**About this exercise**:
The lines below, beginning at the one that contains "We buy gold (50, 1841)" and ending at the last, are to be retyped exactly.

Source data
....
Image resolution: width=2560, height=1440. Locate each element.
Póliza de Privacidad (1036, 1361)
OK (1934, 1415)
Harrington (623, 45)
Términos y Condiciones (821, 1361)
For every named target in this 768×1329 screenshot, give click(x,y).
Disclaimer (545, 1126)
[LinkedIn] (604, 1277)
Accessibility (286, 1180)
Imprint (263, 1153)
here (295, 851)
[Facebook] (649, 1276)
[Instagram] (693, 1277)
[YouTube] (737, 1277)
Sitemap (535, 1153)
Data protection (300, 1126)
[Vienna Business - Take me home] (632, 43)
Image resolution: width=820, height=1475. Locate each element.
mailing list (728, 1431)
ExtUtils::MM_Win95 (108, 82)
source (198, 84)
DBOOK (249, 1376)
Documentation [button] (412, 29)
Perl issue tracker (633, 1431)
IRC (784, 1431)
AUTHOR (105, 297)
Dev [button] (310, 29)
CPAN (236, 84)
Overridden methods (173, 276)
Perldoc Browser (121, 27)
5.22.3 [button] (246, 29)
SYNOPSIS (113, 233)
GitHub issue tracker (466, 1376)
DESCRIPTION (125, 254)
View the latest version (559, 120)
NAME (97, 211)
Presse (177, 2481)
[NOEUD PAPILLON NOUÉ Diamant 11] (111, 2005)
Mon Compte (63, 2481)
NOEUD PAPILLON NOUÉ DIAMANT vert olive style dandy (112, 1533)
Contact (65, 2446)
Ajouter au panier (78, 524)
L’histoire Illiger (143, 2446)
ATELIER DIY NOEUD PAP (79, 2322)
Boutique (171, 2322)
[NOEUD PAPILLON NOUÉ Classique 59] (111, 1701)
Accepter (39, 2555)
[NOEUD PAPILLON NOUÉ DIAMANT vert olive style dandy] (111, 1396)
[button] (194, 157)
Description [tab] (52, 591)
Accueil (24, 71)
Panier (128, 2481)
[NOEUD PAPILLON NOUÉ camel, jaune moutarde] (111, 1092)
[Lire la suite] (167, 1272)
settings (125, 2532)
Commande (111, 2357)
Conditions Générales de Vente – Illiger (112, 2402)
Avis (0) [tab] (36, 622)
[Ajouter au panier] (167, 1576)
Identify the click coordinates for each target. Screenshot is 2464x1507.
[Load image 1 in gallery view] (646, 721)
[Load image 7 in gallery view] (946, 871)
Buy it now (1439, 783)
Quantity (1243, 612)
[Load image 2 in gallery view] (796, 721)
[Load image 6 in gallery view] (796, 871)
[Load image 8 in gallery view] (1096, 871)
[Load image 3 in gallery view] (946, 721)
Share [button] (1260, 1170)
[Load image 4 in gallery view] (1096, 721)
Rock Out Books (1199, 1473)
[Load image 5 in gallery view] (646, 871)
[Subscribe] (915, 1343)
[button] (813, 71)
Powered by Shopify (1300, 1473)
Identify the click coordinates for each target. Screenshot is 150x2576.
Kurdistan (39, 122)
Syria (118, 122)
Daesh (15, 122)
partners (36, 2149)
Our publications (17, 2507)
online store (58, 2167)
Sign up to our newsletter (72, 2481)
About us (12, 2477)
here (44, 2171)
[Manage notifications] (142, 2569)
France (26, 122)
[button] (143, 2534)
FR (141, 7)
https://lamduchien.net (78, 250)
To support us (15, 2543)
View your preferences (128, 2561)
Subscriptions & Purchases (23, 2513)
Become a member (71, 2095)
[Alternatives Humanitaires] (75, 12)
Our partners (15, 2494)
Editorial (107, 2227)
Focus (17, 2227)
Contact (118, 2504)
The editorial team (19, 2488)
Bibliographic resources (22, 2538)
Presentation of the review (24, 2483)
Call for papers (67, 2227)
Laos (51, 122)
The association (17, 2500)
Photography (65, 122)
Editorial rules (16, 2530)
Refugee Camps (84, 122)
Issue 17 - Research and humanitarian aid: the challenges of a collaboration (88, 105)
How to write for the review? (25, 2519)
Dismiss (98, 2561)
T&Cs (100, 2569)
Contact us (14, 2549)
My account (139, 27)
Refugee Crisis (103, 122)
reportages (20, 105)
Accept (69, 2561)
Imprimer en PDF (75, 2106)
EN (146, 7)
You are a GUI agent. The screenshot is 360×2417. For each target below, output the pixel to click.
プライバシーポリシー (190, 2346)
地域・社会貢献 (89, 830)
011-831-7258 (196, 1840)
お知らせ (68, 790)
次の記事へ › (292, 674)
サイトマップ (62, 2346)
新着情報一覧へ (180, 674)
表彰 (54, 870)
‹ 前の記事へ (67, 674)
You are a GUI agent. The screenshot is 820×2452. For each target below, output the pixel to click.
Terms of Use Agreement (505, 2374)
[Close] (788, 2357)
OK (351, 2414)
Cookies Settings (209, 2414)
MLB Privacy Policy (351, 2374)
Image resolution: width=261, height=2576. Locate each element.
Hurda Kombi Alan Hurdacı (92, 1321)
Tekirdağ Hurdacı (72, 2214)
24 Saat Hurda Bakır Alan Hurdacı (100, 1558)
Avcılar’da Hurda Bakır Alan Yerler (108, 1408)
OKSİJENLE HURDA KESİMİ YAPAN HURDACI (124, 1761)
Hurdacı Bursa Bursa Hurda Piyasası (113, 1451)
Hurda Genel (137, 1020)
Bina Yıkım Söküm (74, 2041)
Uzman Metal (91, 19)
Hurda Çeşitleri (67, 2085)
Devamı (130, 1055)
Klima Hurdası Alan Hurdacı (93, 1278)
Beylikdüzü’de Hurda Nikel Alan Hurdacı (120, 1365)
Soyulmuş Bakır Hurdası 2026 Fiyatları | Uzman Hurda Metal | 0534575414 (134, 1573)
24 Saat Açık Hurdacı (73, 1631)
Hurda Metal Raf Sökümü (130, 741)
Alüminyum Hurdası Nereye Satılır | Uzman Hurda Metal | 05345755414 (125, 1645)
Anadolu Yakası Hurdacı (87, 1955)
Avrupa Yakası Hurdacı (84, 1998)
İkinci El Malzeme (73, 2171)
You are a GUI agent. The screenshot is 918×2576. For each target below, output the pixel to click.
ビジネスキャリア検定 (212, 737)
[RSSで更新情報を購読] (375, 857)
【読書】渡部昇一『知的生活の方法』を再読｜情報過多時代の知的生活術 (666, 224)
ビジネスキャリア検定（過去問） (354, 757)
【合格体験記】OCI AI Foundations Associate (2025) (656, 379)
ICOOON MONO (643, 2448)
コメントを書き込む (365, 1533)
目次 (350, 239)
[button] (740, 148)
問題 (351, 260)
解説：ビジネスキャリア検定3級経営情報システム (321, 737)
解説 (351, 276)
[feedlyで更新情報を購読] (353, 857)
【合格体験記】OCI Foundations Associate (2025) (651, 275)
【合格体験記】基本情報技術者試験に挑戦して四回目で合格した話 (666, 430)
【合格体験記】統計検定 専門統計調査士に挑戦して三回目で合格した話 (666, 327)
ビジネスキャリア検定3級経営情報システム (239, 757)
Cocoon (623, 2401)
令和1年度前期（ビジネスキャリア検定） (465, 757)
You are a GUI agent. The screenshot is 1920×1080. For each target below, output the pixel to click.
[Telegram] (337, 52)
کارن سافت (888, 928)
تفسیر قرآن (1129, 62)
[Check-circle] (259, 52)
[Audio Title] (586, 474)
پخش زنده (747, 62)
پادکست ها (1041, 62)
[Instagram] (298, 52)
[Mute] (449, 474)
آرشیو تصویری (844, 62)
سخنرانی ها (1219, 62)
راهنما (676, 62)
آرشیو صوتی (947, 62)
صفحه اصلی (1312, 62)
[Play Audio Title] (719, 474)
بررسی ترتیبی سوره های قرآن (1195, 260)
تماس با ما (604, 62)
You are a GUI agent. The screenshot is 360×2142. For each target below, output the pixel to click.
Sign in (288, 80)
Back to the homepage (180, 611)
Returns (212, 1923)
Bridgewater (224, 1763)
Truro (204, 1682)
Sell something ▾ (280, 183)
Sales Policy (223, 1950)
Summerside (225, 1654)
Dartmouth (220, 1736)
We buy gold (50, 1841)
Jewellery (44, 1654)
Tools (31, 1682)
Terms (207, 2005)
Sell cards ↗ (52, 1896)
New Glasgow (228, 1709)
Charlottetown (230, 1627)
....
**Reply to the exercise**:
We buy gold (50, 1841)
Jewellery (44, 1654)
Tools (31, 1682)
Terms (207, 2005)
Sell cards ↗ (52, 1896)
New Glasgow (228, 1709)
Charlottetown (230, 1627)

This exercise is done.